» **What the exercise asks**
Render the records below as a JSON list of strings, one string per line, and leave out any blank lines.

» **Material for this task**
◆ ◆ ◆

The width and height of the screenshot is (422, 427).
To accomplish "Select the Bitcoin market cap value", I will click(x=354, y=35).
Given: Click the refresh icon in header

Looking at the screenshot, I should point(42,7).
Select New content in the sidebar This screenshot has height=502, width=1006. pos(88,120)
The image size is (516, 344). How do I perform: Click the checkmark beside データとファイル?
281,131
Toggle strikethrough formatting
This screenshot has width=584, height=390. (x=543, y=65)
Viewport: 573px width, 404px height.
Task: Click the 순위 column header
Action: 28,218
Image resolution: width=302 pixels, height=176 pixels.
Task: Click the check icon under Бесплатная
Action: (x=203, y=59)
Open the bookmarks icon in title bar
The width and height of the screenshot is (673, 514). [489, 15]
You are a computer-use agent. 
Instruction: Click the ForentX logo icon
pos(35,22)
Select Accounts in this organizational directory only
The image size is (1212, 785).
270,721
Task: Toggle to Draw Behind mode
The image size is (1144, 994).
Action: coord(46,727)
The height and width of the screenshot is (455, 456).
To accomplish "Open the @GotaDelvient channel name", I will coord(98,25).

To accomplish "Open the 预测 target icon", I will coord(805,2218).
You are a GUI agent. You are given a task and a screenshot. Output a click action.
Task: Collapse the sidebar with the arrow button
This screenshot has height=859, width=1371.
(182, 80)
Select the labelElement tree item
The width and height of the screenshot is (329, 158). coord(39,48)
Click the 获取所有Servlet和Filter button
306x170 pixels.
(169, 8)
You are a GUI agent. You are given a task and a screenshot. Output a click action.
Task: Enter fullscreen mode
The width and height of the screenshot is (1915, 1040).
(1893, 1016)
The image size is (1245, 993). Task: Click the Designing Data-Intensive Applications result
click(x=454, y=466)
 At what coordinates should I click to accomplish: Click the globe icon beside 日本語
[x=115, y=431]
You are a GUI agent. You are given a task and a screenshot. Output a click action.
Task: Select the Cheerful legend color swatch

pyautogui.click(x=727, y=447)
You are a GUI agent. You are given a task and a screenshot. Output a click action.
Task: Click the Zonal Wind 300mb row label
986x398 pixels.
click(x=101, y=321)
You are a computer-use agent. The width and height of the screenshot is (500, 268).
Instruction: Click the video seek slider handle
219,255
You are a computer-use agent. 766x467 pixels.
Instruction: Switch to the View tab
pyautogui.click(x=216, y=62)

◆ ◆ ◆

» **Written solution**
[
  "The width and height of the screenshot is (422, 427).",
  "To accomplish \"Select the Bitcoin market cap value\", I will click(x=354, y=35).",
  "Given: Click the refresh icon in header",
  "Looking at the screenshot, I should point(42,7).",
  "Select New content in the sidebar This screenshot has height=502, width=1006. pos(88,120)",
  "The image size is (516, 344). How do I perform: Click the checkmark beside データとファイル?",
  "281,131",
  "Toggle strikethrough formatting",
  "This screenshot has width=584, height=390. (x=543, y=65)",
  "Viewport: 573px width, 404px height.",
  "Task: Click the 순위 column header",
  "Action: 28,218",
  "Image resolution: width=302 pixels, height=176 pixels.",
  "Task: Click the check icon under Бесплатная",
  "Action: (x=203, y=59)",
  "Open the bookmarks icon in title bar",
  "The width and height of the screenshot is (673, 514). [489, 15]",
  "You are a computer-use agent. ",
  "Instruction: Click the ForentX logo icon",
  "pos(35,22)",
  "Select Accounts in this organizational directory only",
  "The image size is (1212, 785).",
  "270,721",
  "Task: Toggle to Draw Behind mode",
  "The image size is (1144, 994).",
  "Action: coord(46,727)",
  "The height and width of the screenshot is (455, 456).",
  "To accomplish \"Open the @GotaDelvient channel name\", I will coord(98,25).",
  "To accomplish \"Open the 预测 target icon\", I will coord(805,2218).",
  "You are a GUI agent. You are given a task and a screenshot. Output a click action.",
  "Task: Collapse the sidebar with the arrow button",
  "This screenshot has height=859, width=1371.",
  "(182, 80)",
  "Select the labelElement tree item",
  "The width and height of the screenshot is (329, 158). coord(39,48)",
  "Click the 获取所有Servlet和Filter button",
  "306x170 pixels.",
  "(169, 8)",
  "You are a GUI agent. You are given a task and a screenshot. Output a click action.",
  "Task: Enter fullscreen mode",
  "The width and height of the screenshot is (1915, 1040).",
  "(1893, 1016)",
  "The image size is (1245, 993). Task: Click the Designing Data-Intensive Applications result",
  "click(x=454, y=466)",
  " At what coordinates should I click to accomplish: Click the globe icon beside 日本語",
  "[x=115, y=431]",
  "You are a GUI agent. You are given a task and a screenshot. Output a click action.",
  "Task: Select the Cheerful legend color swatch",
  "pyautogui.click(x=727, y=447)",
  "You are a GUI agent. You are given a task and a screenshot. Output a click action.",
  "Task: Click the Zonal Wind 300mb row label",
  "986x398 pixels.",
  "click(x=101, y=321)",
  "You are a computer-use agent. The width and height of the screenshot is (500, 268).",
  "Instruction: Click the video seek slider handle",
  "219,255",
  "You are a computer-use agent. 766x467 pixels.",
  "Instruction: Switch to the View tab",
  "pyautogui.click(x=216, y=62)"
]